» Source extract
Performance Characteristics of the PD Optimum ReservePD Optimum Reserve Information and Flight Characteristics
Performance Designs has built over 35,000 PD reserves, which has a well-earned reputation as a safe, strong
reserve that opens, flies and lands very well. The new Optimum builds upon that great track record. It not only
exceeds the stringent standards of TSO C23d and packs far smaller than any other reserve available, but it also
flies and lands far more like a main parachute. It has the most powerful flare, by a wide margin, of any reserve we
have ever tried.
2. General Information
The Optimum Reserve is a rectangular 7-Cell canopy available in sizes ranging from 99 to 143 square feet. It is
made from a new low permeability, low bulk fabric available exclusively from Performance Designs. We’ve
combined this fabric with special aerodynamics and extensive reinforcing to create great strength, better
performance, and a smaller pack volume for a given size. The Optimum has been successfully test-dropped at
weights and speeds considerably higher than those required for FAA certification according to TSO C23d, the
highest standard to date.

» Dataset content
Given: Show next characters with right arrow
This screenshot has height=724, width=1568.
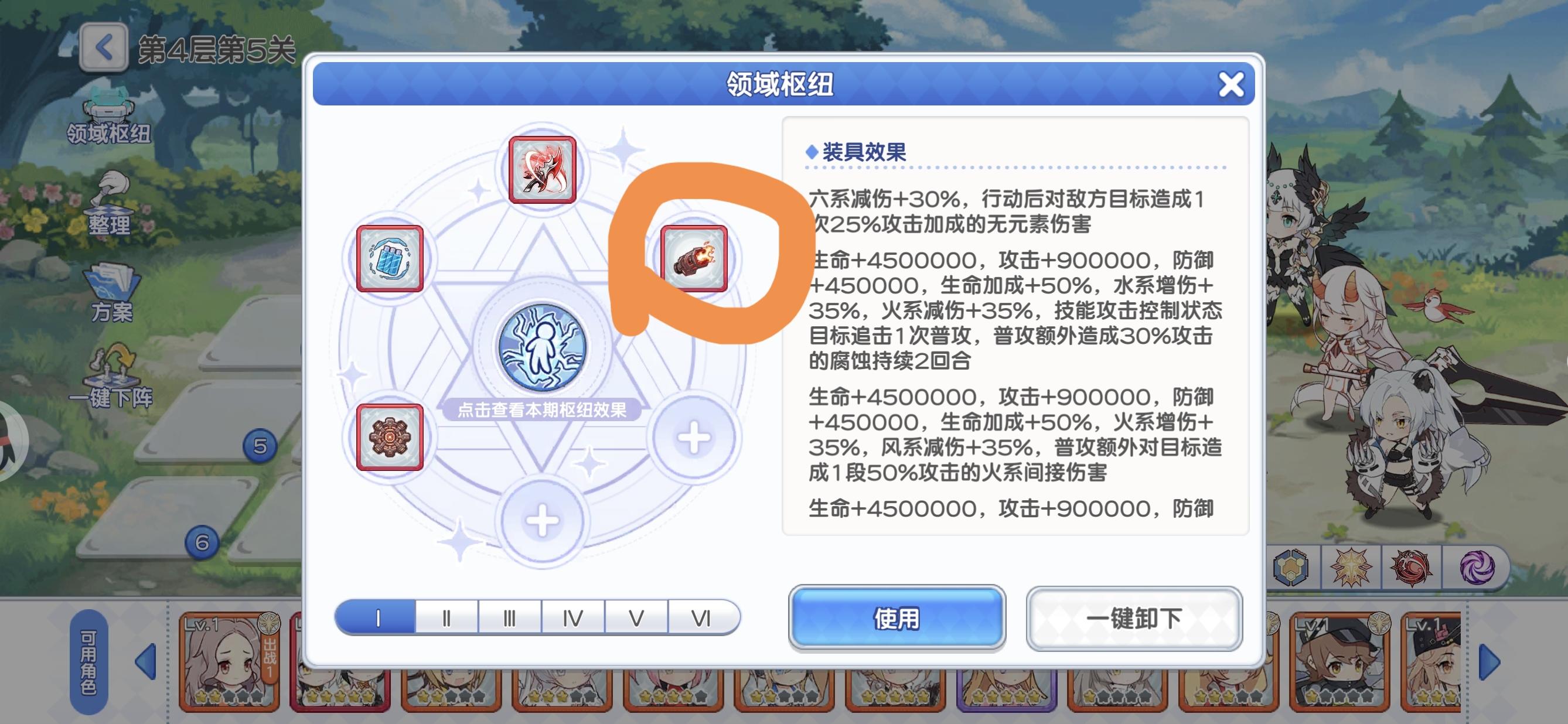Looking at the screenshot, I should tap(1489, 661).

» Task goal
According to the reserve parachute description, what range of sizes is the Optimum Reserve available in?

» Answer to this task
From 99 to 143 square feet.